Un poeta nuevo

Luis Tejada
(1898-1924)

Este país es esencialmente conservador en todos los aspectos de su vida, pero singularmente en lo que se refiere a la literatura; nadie experimenta aquí la inquietud del porvenir, ni siquiera del presente; todos somos inmunes a los gérmenes de renovación y preferimos encerrarnos en la contemplación del pasado, antes que adoptar una actitud de simpatía activa incorporándonos a la agitada vida que transcurre fuera, uniéndonos por algún hilo vital al mundo conmovido y maravilloso que va en marcha hacia adelante; se cree que la circunspección clásica, que el encerrarse dentro de ciertos moldes trasegados y consagrados es una postura elegante; puede serlo quizá, según lo que se entienda por elegancia; pero, en todo caso, es también una postura perfectamente imbécil y estéril.

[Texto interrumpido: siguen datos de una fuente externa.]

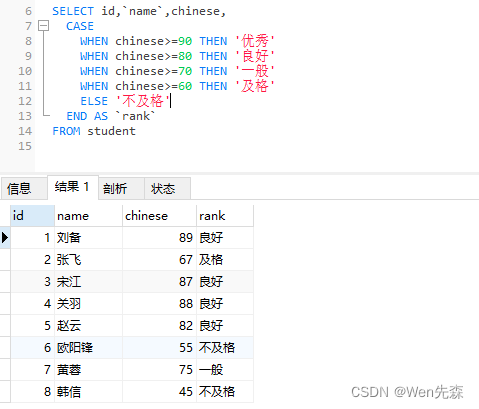479x409 pixels.
Task: Click the 一般 rank cell for 黄蓉
Action: [225, 370]
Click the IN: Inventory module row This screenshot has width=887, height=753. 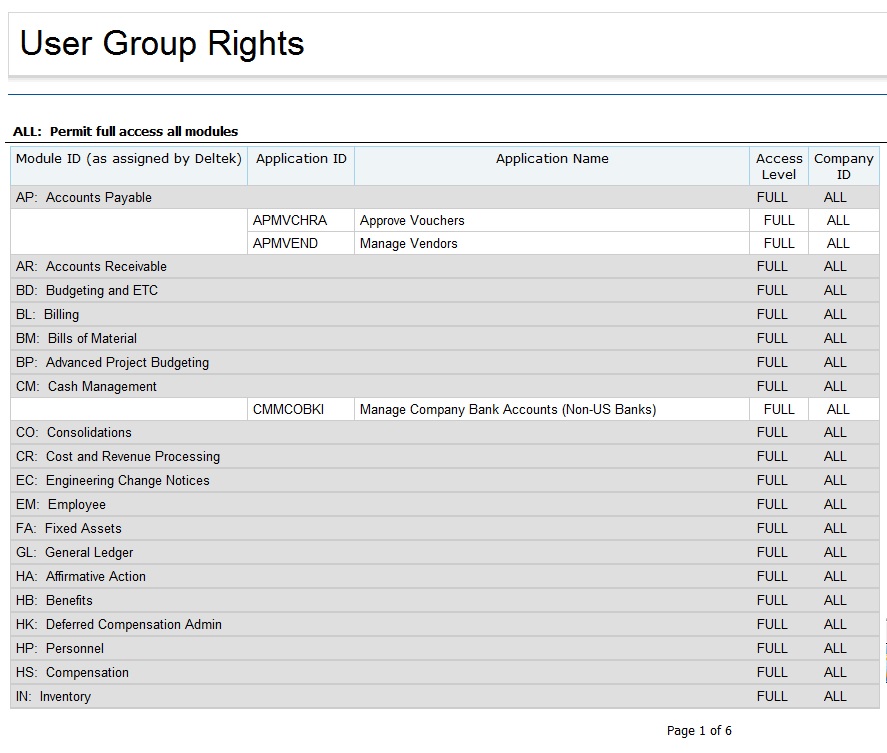(65, 697)
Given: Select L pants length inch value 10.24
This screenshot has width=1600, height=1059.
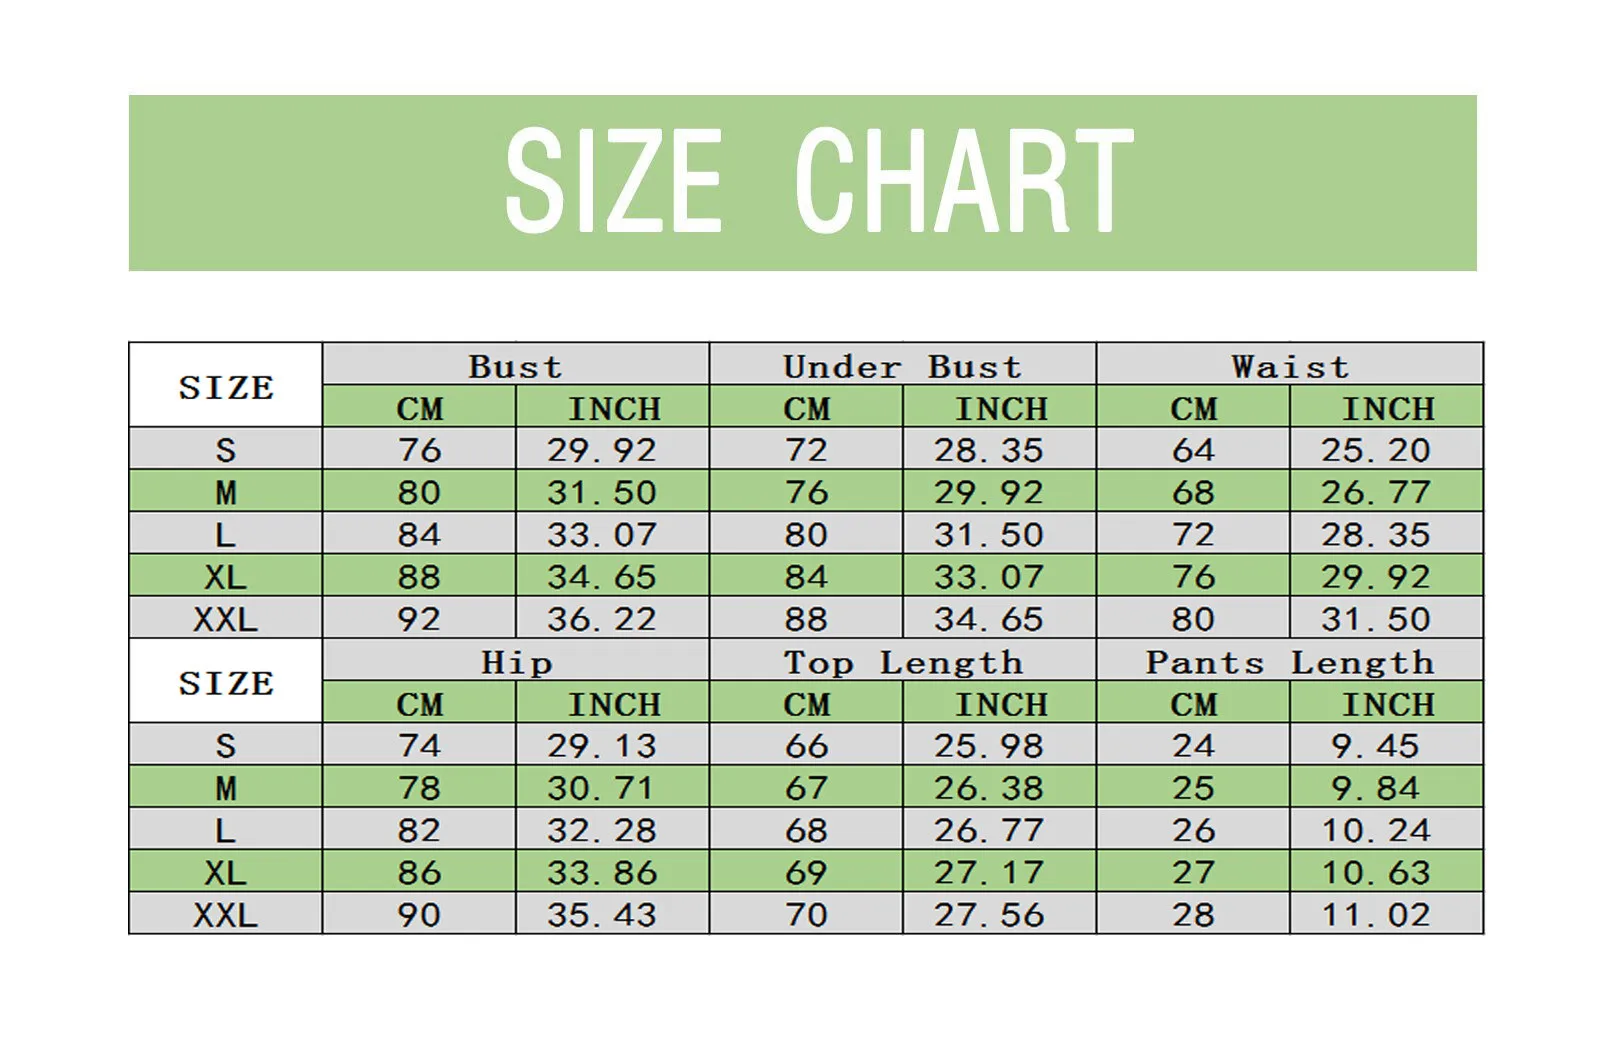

Nuestra lírica, sobre todo, está retrasada cincuenta años; se hacen versos, más o menos como los hacían a fines del siglo pasado, Baudelaire, Verlaine y el bueno de Rubén Darío, que en paz descanse; pero toda la agitación lírica que desde ellos hasta hoy se ha producido en la tierra, permanece inadvertida para la sensibilidad de nuestros poetas; todas las inquietudes de los últimos veinte años les merecen, a los que por casualidad tienen noticias de ellas, cuando más una sonrisa, pero nunca un gesto de comprensión ni mucho menos una simpatía estimulante.

Por eso, pasan muchos días antes de que quien se inclina con angustia expectante sobre el panorama nacional, atisbando la aparición de un valor nuevo, vea al fin lo que esperaba. Yo creo, sin embargo, haber tenido ahora esa fortuna y mi alegría efusiva puede compararse a la del pillete que hallara de repente en la calle una libra esterlina. ¡Ah, es bien raro encontrar entre nosotros ese hombre nuevo, que rompa con el pasado, que aparezca con su personalidad genuina, que traiga un poco de materia sorprendente en su obra!

Yo presento hoy, y reclamo para él, el título de poeta en el mejor y más noble sentido de la palabra, a Luis Vidales; sé que sus versos no irán a gustar todavía a esa gran masa de público rutinizada en el viejo sonsonete parnasiano, sin alma y sin médula, que nos dan diariamente los que confunden la belleza con la sonoridad vacua y pretenden hacer poesía escalonando adjetivos arquitectónicamente, o decorativamente, como se escalonan baldosines de colores.

La poesía de este muchacho es, en esta primera etapa de su obra, una poesía de ideas, sobria y sintética; él no sufre la voluptuosidad rudimentaria del color ni de la forma: sufre la voluptuosidad de las ideas puras y, lo que es todavía más revolucionario y excepcional entre nosotros. las presenta en una forma esencialmente humorista. El humorismo es, siempre, una actitud trascendental, y hasta podría decirse que todo gran pensamiento es humorístico; el humorista posee una visión cósmica del universo: mira siempre las cosas, y sobre todo, la esencia de las cosas, desde un punto de vista eminente; no hay humorismo desde luego en el juego vulgar de palabras, ni siquiera en el contraste simple de situaciones externas, como lo hace Luis C. López; no hay humorismo sino en la comparación de ideas, o de series de ideas, confrontándolas entre sí o asociándolas a pequeñas cosas de manera que determinen un contraste trascendental, que al encerrarlas dentro de un leve marco vulgar, nos den sin embargo una sensación de infinito; así, al tocar las menudas cosas cotidianas, el poeta no pierde su situación eminente, su punto de vista universal y esencial. ¿Y en este sentido cósmico de la vida y del mundo, no está realmente la verdadera, la única poesía?

Luis Vidales posee estas características primordiales en un grado todavía incipiente, puesto que apenas empieza a escribir y a pensar, pero lo suficientemente acentuado ya para construir un valor efectivo, excepcional y admirable en nuestra poesía de hoy y de mañana.